7

Im on Linux and my Java application is not intended to be portable.

I'm looking for a way to identify a file uniquely in Java. I can make use of statfs syscall since the pair (f_fsid, ino) uniquely identifies a file (not only across a file system) as specified here: http://man7.org/linux/man-pages/man2/statfs.2.html

The question is if it is possible extract fsid from Java directly so I can avoid writing JNI function?

inode can be extracted with NIO, but how about fsid? inode and fsid comes from different structure and are operated by different syscalls...

Some Name
  • 8,555
  • 5
  • 27
  • 77
  • Pardon my ignorance, but wouldn't a file system path (e.g. `/home/user/file.txt`) identify the file? – Karol Dowbecki Dec 26 '18 at 18:23
  • 1
    @KarolDoabecki Unfortunately identifying simply by file path are not tolerable to renaming and is prone to race conditions in case we are operating on files concurrently. – Some Name Dec 26 '18 at 18:24
  • 2
    @KarolDowbecki not in the case of a symlink – HairOfTheDog Dec 26 '18 at 18:25
  • 1
    *if* (and this is a big if) you need to go the native route and depending on your performance requirements I would suggest using JNA over JNI because JNA doesn't require that you write a native support library.
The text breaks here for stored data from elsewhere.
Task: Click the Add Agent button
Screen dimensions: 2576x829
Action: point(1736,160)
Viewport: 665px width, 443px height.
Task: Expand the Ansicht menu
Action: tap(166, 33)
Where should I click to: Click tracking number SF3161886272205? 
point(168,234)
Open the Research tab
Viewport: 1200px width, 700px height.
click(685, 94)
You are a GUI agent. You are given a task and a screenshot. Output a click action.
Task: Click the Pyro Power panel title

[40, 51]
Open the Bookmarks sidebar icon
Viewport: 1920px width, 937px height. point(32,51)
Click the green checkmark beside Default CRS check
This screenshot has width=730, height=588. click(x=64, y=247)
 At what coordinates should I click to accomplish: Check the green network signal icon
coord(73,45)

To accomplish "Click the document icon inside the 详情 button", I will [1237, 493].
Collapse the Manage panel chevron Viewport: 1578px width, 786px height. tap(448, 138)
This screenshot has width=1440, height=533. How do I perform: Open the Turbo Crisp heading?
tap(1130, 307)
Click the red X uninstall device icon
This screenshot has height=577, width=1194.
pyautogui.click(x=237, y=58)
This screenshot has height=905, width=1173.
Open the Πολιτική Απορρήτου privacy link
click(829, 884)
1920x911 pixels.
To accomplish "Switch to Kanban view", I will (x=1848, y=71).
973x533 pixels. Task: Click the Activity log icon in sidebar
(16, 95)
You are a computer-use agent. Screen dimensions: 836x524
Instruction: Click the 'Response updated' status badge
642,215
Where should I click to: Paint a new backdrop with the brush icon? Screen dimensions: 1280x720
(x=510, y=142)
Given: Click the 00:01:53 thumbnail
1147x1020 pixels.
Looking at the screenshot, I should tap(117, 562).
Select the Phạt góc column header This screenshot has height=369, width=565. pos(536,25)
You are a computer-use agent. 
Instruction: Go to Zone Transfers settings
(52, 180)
I was surprised by how easy it was to use JNA. https://github.com/java-native-access/jna – HairOfTheDog Dec 26 '18 at 18:40

2 Answers2

4

This java example demonstrates how to get the unix inode number of a file.

import java.nio.file.*;
import java.nio.file.attribute.*;

public class MyFile {

  public static void main(String[] args) throws Exception  {

    BasicFileAttributes attr = null;
    Path path = Paths.get("MyFile.java");

    attr = Files.readAttributes(path, BasicFileAttributes.class);

    Object fileKey = attr.fileKey();
    String s = fileKey.toString();
    String inode = s.substring(s.indexOf("ino=") + 4, s.indexOf(")"));
    System.out.println("Inode: " + inode);
  }
}

The output

$ java MyFile
Inode: 664938

$ ls -i MyFile.java 
664938 MyFile.java

credit where credit is due: https://www.javacodex.com/More-Examples/1/8

HairOfTheDog
  • 2,489
  • 2
  • 29
  • 35
  • If we are operating across the same file system it seems to work fine. But the inode of two files can be the same (even unlikely) if they are in some different directories which are on different file systems... cant they? – Some Name Dec 26 '18 at 18:31
  • Or this inode includes fsid as well...? – Some Name Dec 26 '18 at 18:33
  • 2
    @SomeName How about the FileStore which you can access via `Files.getFileStore`? https://docs.oracle.com/javase/8/docs/api/java/nio/file/FileStore.html https://docs.oracle.com/javase/8/docs/api/java/nio/file/Files.html#getFileStore-java.nio.file.Path- – HairOfTheDog Dec 26 '18 at 18:47
  • Looks like this is exactly what I need. Thanks! – Some Name Dec 26 '18 at 18:49
  • @SomeName what exactly do you want to do with the file key? If you just want to find out, whether two files are the same, just use the `equals` method of the object returned by `attr.fileKey()`. As long as you’re not trying to interpret the object as inode, you do not have to deal with the ambiguity of inodes (of different file stores). – Holger Jan 07 '19 at 12:52
  • @Holger My intention is to persist some file processing state every time files are modified. So I uniquely identify every file by the key. Since I'm listening to inotify events on _multiple_ directories (configurable) so they may not share the same filesystem and just `inode` is not enough. The problem is another process may rename the file within the directory it is contained in so I decided to open file first and get its file descriptor. By the file descriptor I can acquire the key and be protected against renaming. Does the scenario look reasonable? – Some Name Jan 08 '19 at 09:41
  • 2
    @SomeName it’s not really clear at which point using Java code or using native code really is required. Java NIO has a way to uniquely identify files (the object returned by `fileKey()` does that) and it also has a watch service abstraction. Note that the code of the answer goes great lengths to destroy the uniqueness of the file key. It first converts it to a `String`, then extracts the not-unique inode from it. If you look at the original string representation, you’ll see something like `"(dev=xxx,inode=yyy)"`, clearly hinting at the fact that the key object does uniquely identify the file. – Holger Jan 08 '19 at 12:51
  • @Holger Maybe it's overkill, but I really do not know how to solve the problem strictly in Java. Unfortunately `WatchService` does not support `MOVED_FROM`/`MOVED_TO` events and treats them as `DELETE`/`CREATE` so in my case it's out. Also I cannot just use `Path` got from `struct inotify_event` to get the attribute because the file by the `Path` can be moved and a new one is created while processing the event. So all IO is currently done via wrappers of JNI functions. – Some Name Jan 08 '19 at 13:12
2

I would suggest the GIT method of hashing the file contents. This is proof against copying and renaming.

Java is supposed to be platform independent so using Unix specific methods may not be what you want.

Jonathan Rosenne
  • 2,159
  • 17
  • 27